*To-do item:*
Retype the lines of the entries below exactly, from the line containing "coordinates (266, 641)." through the line containing "tag-icon is located at coordinates (114, 47).", with both of those lines included.

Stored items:
····················

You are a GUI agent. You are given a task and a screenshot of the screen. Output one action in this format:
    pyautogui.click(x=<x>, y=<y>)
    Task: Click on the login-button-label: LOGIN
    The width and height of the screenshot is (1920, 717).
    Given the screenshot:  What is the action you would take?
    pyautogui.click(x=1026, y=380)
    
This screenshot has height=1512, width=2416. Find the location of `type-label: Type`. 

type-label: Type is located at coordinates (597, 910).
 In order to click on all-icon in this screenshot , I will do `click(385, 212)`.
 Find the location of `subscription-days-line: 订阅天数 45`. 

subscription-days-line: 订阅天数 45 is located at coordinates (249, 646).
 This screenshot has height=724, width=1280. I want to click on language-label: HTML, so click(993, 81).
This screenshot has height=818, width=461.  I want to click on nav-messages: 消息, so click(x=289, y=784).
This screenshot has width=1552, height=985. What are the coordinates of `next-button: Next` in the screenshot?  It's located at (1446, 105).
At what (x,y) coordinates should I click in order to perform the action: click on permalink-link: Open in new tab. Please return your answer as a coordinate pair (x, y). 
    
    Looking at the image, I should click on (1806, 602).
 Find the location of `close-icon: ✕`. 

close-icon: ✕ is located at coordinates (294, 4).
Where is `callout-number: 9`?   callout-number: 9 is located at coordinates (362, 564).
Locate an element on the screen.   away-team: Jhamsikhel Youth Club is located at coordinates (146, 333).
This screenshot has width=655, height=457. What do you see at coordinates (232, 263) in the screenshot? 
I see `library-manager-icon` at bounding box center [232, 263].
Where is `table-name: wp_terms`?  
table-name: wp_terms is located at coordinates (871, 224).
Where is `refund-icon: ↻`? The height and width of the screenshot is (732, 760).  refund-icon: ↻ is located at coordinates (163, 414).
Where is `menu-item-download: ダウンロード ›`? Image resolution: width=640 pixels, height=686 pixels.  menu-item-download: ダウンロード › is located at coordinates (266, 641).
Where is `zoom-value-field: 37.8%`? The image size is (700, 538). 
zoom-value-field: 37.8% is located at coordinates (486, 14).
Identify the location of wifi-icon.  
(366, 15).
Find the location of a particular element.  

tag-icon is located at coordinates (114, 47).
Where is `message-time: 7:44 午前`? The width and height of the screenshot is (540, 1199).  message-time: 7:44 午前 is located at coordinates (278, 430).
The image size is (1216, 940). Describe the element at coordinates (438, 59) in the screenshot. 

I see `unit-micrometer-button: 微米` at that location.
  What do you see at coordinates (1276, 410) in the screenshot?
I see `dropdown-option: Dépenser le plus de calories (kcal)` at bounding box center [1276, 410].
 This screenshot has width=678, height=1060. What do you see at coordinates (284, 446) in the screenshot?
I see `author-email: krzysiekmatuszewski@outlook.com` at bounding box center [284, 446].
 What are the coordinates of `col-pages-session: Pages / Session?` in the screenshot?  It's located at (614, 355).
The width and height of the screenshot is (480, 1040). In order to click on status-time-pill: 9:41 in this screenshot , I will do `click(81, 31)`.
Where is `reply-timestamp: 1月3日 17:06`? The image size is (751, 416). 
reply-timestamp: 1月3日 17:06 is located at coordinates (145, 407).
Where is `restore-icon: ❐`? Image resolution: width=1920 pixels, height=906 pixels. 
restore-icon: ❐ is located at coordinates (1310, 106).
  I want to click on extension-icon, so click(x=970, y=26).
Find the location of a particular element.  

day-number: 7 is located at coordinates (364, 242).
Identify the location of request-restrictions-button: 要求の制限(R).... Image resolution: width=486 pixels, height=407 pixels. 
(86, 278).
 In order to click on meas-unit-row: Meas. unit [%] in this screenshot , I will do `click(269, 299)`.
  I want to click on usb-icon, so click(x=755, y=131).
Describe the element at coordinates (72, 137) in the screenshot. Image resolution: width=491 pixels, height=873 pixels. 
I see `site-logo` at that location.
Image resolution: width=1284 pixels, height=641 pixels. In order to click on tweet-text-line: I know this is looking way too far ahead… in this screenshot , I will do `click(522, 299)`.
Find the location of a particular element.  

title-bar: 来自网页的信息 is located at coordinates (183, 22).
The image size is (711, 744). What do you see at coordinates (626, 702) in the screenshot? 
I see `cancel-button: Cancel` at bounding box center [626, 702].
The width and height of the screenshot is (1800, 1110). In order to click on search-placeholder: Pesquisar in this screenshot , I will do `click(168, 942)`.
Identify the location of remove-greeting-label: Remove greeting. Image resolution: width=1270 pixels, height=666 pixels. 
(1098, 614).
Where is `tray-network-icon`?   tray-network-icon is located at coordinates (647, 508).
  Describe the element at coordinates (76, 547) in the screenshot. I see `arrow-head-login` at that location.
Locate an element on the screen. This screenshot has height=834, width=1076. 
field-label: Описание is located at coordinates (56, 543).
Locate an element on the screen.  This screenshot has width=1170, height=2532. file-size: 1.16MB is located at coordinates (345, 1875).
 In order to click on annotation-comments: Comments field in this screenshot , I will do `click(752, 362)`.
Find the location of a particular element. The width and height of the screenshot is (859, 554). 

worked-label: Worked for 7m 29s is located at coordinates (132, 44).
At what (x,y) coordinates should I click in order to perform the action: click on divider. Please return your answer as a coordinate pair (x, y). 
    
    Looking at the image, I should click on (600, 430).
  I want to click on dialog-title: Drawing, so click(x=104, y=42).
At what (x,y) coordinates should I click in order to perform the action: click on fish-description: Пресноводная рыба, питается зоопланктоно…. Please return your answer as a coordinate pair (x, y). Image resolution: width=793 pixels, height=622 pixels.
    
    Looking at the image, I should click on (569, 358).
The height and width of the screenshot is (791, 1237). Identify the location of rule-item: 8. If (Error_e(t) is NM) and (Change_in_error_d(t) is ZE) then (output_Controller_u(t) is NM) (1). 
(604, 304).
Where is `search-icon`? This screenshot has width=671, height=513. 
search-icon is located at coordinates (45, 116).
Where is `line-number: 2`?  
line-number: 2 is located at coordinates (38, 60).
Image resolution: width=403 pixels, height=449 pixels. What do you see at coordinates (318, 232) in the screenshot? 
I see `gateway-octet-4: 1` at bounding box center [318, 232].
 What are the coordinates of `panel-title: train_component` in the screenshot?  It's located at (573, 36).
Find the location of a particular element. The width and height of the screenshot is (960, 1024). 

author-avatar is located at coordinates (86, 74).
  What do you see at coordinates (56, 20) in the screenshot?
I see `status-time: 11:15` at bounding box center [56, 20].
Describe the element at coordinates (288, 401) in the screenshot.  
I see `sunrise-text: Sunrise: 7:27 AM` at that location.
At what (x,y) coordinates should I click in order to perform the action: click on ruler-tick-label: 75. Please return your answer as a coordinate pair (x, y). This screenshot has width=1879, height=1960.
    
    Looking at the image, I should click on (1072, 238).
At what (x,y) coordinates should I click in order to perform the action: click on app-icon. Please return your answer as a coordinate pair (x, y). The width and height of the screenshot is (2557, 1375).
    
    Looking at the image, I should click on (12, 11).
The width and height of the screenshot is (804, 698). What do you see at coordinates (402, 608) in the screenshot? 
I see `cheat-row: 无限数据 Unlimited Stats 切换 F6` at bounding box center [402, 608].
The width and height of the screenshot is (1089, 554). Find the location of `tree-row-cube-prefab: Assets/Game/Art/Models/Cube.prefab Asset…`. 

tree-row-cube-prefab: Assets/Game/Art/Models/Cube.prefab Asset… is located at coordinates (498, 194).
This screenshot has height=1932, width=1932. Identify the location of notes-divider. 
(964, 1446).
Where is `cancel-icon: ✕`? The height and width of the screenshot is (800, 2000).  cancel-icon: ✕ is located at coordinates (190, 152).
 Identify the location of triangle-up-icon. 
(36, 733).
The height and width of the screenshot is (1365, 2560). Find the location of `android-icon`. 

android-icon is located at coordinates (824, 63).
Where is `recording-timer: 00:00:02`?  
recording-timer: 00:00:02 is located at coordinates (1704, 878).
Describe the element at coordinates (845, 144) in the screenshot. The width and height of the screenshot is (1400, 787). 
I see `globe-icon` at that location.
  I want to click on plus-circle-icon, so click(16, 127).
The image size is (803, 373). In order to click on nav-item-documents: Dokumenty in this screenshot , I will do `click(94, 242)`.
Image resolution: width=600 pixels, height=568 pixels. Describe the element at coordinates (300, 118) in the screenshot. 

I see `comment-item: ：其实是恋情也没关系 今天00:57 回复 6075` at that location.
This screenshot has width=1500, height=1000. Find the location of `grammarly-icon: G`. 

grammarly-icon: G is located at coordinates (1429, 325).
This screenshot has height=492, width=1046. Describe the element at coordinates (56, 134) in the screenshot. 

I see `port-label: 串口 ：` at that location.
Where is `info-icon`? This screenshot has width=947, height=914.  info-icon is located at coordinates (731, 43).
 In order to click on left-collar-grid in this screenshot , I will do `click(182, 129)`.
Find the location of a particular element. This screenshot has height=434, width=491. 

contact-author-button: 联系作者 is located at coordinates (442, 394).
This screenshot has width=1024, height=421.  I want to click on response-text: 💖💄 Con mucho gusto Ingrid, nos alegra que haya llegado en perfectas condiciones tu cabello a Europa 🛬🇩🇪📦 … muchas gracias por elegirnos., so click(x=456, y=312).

····················

*Completed exercise:*
Where is `menu-item-download: ダウンロード ›`? Image resolution: width=640 pixels, height=686 pixels.  menu-item-download: ダウンロード › is located at coordinates (266, 641).
Where is `zoom-value-field: 37.8%`? The image size is (700, 538). 
zoom-value-field: 37.8% is located at coordinates (486, 14).
Identify the location of wifi-icon.  
(366, 15).
Find the location of a particular element.  

tag-icon is located at coordinates (114, 47).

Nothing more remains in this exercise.